- _TEXTO FORNECIDO_:

Arquivo REDERPG: Como transformar números em um personagem (parte I)

Como transformar números em um personagem foi um artigo em três partes de Scott Holden-Jones, que Claudio Pozas conseguiu para a REDERPG a autorização da Fiery Dragon para traduzirmos. Confiram a seguir a primeira parte do artigo (1.838 leituras), traduzido pelo Tzimisce e publicado no antigo portal em 3 de setembro de 2003.


 

Claudio Pozas conseguiu para a REDE RPG a autorização da Fiery Dragon para traduzirmos o artigo em três partes de Scott Holden-Jones, “Como transformar números em um personagem”. Leia agora a primeira parte do artigo, traduzido pelo Tzimisce.

Como transformar números em um personagem I

Rolando Dados e Personagens

A primeira vista, especialmente para um novo jogador novo ou leitor casual, D&D 3ª ed parece ser principalmente a respeito de números. Minha esposa está convencida de que o pouco que eu faço no meu trabalho de edição se resume basicamente a equilibrar números e estatísticas de PdMs. Mesmo entre jogadores veteranos essa percepção é comum. Note que essa concepção (errônea) é fácil de entender: antigas edições do jogo careciam de regras compreensivas para ajustar perícias, se apoiando em tabelas quase místicas de estatísticas ou TAC0 ao invés de simples bônus e CDs para determinar o sucesso ou falha dos ataques, testes de resistência e demais ações. A última encarnação do jogo parece também interessada em encontrar meios para quantificar tudo. “D&D está virando Rolemaster,” me disse um amigo um ano atrás.

- _DADOS FORNECIDOS_:
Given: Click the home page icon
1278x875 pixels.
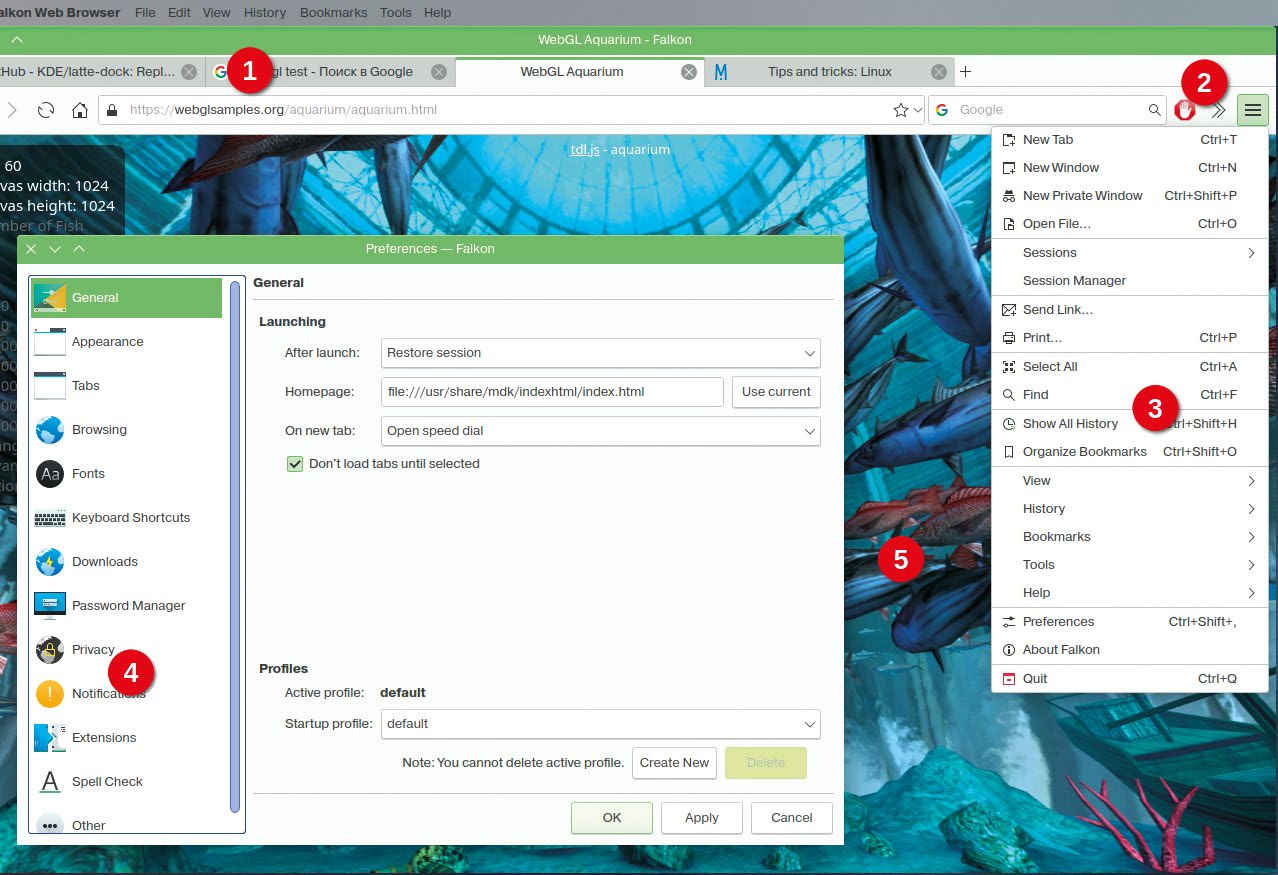Looking at the screenshot, I should (x=81, y=110).
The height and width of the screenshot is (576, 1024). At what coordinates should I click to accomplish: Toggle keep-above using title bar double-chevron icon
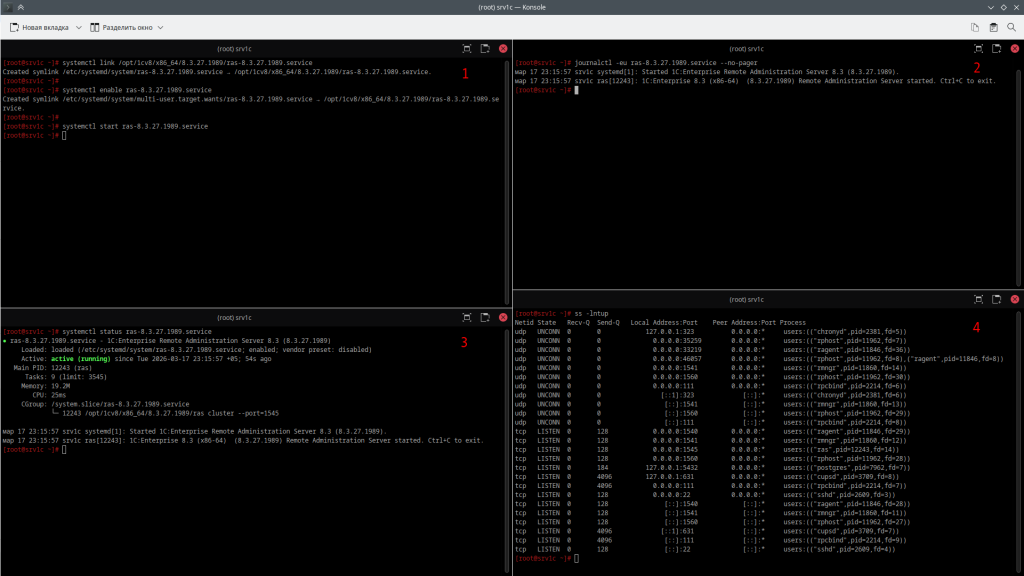pyautogui.click(x=21, y=7)
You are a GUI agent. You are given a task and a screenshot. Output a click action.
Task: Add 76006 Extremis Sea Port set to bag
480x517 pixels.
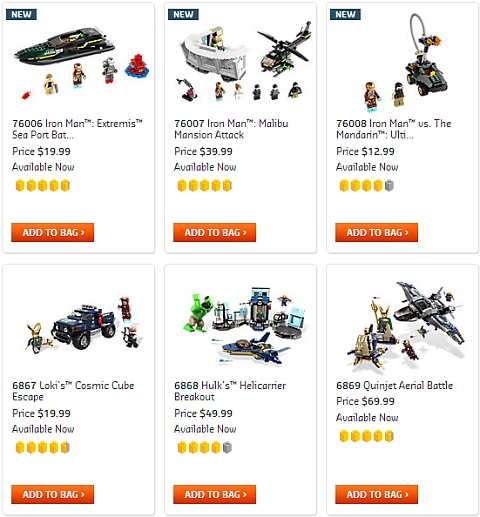52,232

- _OBJETIVO DO EXERCÍCIO_:
Indique se cada afirmação abaixo está de acordo com o texto fornecido, respondendo sim ou não e citando as palavras decisivas do texto sem alterá-las.
1. A primeira parte traduzida foi publicada no antigo portal em 3 de setembro de 2003.
2. A percepção de que o jogo trata principalmente de números é rara entre jogadores veteranos.
3. O artigo original de Scott Holden-Jones foi dividido em quatro partes.

- _RESULTADO DO EXERCÍCIO_:
1. Sim: "publicado no antigo portal em 3 de setembro de 2003".
2. Não: "Mesmo entre jogadores veteranos essa percepção é comum."
3. Não: "um artigo em três partes de Scott Holden-Jones".